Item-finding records
===

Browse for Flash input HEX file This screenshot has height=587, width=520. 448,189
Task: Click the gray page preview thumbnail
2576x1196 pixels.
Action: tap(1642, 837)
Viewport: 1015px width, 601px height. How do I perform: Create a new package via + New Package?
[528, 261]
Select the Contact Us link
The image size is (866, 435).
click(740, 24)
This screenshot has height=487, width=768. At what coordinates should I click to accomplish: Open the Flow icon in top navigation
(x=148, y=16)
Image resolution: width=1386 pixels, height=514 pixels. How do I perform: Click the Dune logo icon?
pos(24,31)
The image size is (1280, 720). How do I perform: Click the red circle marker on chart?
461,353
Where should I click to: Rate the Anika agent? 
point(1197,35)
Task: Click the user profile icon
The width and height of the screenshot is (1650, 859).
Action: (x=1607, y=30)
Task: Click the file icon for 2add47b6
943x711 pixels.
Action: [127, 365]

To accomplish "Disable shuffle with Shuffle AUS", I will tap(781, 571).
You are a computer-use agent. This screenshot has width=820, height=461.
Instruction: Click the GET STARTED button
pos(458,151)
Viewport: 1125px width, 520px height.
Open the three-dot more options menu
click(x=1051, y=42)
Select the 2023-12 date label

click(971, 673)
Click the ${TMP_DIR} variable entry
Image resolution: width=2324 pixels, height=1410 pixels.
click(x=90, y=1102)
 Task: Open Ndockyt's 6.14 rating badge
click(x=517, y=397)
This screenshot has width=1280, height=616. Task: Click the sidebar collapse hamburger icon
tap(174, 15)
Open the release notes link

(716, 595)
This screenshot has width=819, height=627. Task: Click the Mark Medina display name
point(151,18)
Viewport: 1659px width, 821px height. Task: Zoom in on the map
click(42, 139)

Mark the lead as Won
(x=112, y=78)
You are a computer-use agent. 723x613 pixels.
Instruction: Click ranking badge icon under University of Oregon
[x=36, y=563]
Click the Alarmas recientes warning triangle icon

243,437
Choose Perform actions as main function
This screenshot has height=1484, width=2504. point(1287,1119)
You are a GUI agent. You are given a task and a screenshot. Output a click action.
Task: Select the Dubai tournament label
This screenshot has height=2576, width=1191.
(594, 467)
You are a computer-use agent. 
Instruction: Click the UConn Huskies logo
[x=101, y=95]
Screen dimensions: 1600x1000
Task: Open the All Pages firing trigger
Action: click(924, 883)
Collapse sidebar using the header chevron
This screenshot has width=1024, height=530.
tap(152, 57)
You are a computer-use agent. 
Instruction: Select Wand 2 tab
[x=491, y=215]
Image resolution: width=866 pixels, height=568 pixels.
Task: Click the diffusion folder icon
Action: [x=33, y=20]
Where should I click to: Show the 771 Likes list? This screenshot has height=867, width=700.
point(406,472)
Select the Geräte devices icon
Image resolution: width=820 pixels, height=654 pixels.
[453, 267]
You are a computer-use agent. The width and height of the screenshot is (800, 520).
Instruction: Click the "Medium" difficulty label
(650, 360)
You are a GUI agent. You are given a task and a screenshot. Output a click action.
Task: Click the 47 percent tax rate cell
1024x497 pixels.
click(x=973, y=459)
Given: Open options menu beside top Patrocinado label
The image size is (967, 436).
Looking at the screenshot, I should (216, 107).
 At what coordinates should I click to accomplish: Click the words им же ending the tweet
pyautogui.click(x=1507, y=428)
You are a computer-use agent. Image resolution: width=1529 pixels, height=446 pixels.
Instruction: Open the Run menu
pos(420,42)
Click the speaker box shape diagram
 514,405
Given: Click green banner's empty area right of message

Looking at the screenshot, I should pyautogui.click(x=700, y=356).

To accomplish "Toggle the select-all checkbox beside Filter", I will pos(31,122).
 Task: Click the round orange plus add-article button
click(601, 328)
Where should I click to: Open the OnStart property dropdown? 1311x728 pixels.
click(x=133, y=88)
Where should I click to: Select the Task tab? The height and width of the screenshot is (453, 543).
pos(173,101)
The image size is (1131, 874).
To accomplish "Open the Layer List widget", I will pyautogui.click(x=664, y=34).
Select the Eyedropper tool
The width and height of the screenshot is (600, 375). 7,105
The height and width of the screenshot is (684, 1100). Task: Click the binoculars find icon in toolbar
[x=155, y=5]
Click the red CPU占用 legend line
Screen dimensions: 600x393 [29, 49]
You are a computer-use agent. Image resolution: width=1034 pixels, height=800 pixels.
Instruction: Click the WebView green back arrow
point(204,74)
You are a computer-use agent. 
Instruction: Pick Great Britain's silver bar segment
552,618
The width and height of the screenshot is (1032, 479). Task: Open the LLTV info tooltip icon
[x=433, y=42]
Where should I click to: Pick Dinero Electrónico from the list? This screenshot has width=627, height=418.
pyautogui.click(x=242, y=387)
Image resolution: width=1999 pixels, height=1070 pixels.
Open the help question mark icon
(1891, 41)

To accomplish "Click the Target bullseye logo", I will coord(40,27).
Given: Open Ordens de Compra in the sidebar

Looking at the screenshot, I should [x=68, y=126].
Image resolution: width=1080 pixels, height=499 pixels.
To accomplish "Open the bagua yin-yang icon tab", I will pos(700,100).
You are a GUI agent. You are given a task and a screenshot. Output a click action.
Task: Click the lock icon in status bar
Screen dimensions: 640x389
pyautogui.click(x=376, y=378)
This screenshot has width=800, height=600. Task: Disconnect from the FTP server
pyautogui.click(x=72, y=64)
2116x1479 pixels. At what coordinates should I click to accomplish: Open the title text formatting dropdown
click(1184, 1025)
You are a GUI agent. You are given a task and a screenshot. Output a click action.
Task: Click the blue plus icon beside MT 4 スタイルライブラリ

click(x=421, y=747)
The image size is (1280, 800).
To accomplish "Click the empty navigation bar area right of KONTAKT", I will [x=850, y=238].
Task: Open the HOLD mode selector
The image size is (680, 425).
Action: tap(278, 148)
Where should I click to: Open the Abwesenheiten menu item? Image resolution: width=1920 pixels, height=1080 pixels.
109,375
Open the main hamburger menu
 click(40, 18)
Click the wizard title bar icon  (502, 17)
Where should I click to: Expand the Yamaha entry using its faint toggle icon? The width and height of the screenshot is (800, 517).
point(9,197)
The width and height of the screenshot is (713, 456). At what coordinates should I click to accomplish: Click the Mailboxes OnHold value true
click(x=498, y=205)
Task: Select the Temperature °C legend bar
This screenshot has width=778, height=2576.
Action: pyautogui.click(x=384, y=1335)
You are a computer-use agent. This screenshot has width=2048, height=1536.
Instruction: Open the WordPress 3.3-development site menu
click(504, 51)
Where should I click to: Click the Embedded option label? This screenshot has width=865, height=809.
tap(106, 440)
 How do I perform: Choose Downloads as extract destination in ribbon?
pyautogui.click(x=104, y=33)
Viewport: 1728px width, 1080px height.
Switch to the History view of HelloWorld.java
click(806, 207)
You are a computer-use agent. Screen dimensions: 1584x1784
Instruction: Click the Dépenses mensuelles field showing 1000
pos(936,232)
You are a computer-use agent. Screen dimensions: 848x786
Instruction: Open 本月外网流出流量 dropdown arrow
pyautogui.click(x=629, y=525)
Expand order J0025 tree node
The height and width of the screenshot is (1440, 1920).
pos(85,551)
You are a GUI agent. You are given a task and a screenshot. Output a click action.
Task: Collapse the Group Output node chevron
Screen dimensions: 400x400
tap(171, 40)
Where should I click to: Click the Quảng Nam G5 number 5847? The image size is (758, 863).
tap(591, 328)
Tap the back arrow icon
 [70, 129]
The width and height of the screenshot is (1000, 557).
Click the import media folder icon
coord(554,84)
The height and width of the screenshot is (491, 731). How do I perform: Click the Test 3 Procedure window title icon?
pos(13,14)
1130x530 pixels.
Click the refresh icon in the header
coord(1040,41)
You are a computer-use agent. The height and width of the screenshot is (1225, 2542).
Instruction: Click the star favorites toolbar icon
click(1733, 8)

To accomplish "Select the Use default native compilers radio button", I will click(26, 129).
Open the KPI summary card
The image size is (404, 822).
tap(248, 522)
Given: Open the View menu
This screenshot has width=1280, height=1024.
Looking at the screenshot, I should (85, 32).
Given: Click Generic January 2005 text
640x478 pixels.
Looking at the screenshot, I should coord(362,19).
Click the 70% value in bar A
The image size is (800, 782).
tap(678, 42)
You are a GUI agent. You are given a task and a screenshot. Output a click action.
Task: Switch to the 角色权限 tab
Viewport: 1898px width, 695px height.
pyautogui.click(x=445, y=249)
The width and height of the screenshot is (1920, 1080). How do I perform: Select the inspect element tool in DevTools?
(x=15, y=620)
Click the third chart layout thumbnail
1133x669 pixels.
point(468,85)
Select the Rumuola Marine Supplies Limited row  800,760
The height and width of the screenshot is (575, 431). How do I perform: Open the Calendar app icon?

===

TASK STATEMENT
Rewrite the lines from the one holding "Click the third chart layout thumbnail" through the final line, inclusive, with "Calendar" changed to "Clock" and all else left as it is.

WORKED ANSWER
Click the third chart layout thumbnail
1133x669 pixels.
point(468,85)
Select the Rumuola Marine Supplies Limited row  800,760
The height and width of the screenshot is (575, 431). How do I perform: Open the Clock app icon?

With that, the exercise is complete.